**PROVIDED INFORMATION**
┌──

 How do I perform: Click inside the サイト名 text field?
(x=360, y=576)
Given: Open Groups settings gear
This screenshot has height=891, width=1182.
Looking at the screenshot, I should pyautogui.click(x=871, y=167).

└──
┌──

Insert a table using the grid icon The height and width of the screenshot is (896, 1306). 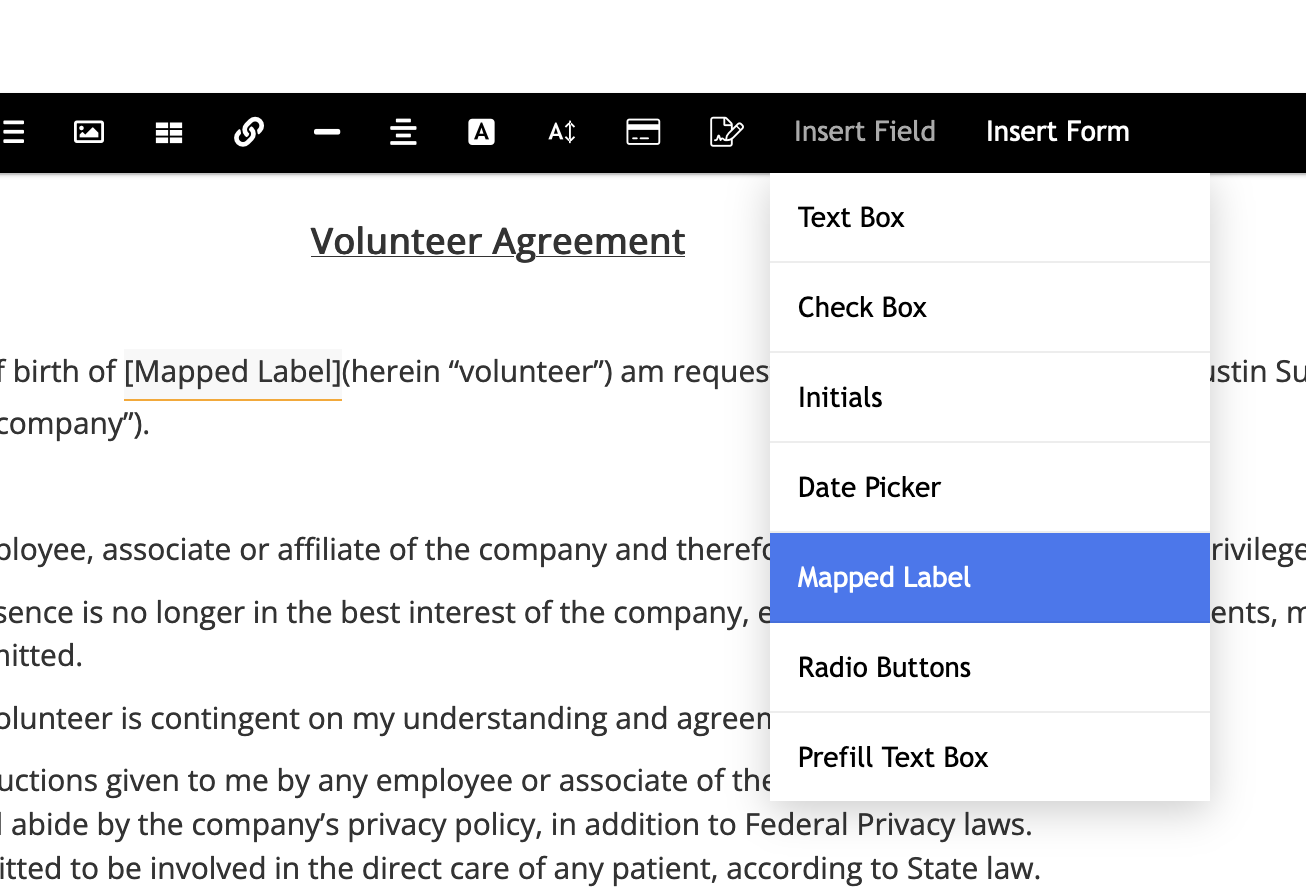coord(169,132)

└──

**PROBLEM DESCRIPTION**
Return the rows from the line containing "How do I perform: Click" through the line containing "Looking at the", copying each line without changes.

**CORRECT RESULT**
 How do I perform: Click inside the サイト名 text field?
(x=360, y=576)
Given: Open Groups settings gear
This screenshot has height=891, width=1182.
Looking at the screenshot, I should pyautogui.click(x=871, y=167).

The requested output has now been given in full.